Multi-Level Coordinated Yaw Stability Control Based on Sliding Mode Predictive Control for Distributed Drive Electric Vehicles Under Extreme Conditions

It is an undeniable fact that the instant sideslip of the vehicle in case of high-speed obstacle avoidance will cause vehicles to lose stability. Current yaw moment control methods for distributed drive electric vehicles (DDEVs) does not fully consider the relationship between the vehicle instability degree and the optimal yaw moment control center, which greatly restricts the attitude correction ability of the four-wheel drive torque. To solve this problem, this article proposes a novel multi-level coordinated yaw stability control method based on robust sliding mode predictive control (SMPC) for DDEVs to improve the maneuverability and lateral stability.
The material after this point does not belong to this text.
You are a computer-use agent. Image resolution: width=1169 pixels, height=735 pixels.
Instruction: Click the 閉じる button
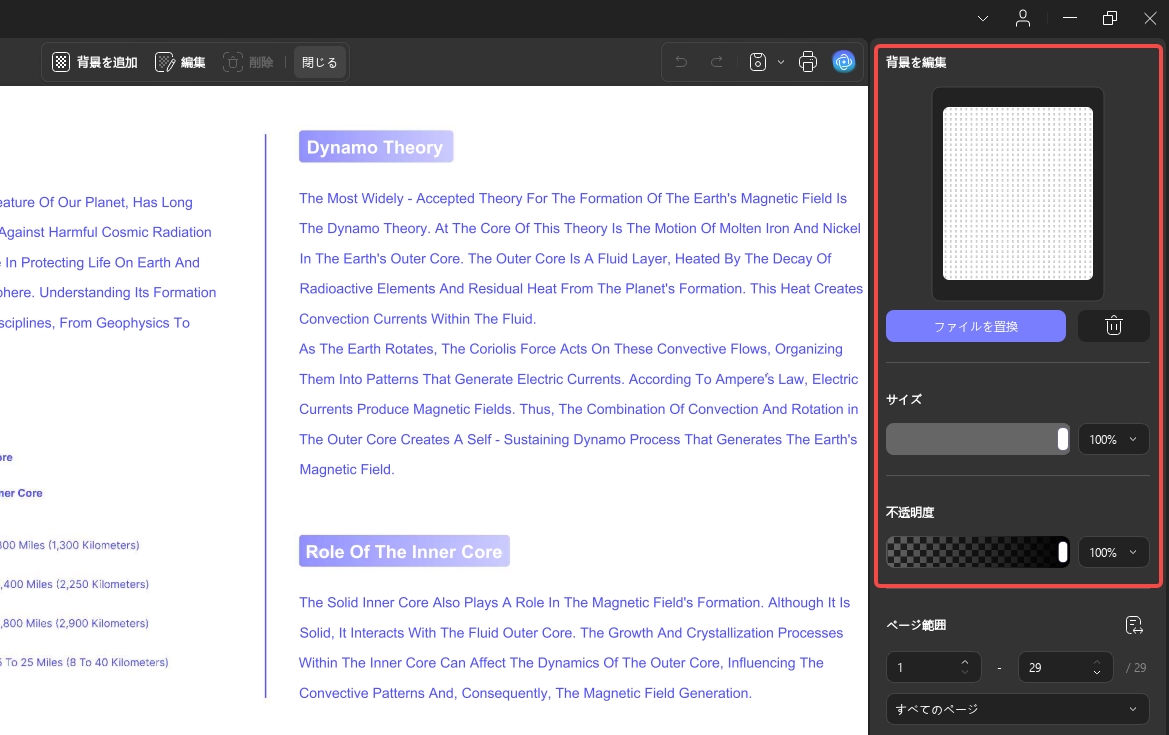pyautogui.click(x=320, y=62)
Firstly, a novel multi-scale vehicle dynamic model of yaw motion is constructed with the consideration that the vehicle instability center is time-varying under various sideslip conditions. Then, an online sliding mode prediction model of dynamics nonlinear system of DDEVs is established according to the local modeling method based on just-in-time learning. In addition, the linear time-varying model predictive control algorithm (LTV-MPC) with less predictive horizon is used to obtain the optimal sliding mode control law. Besides, an adaptive weighted soft switching function based on data driven hierarchical predictive proportional-integral-derivative (PID) control is put forward to determine the optimal weight value of the three yaw moment control modes in real time. Finally, the simulation and experimental results have verified that the proposed control method has strong vehicle attitude correction ability which can improve the trajectory tracking accuracy and the handling stability for DDEVs under extreme conditions.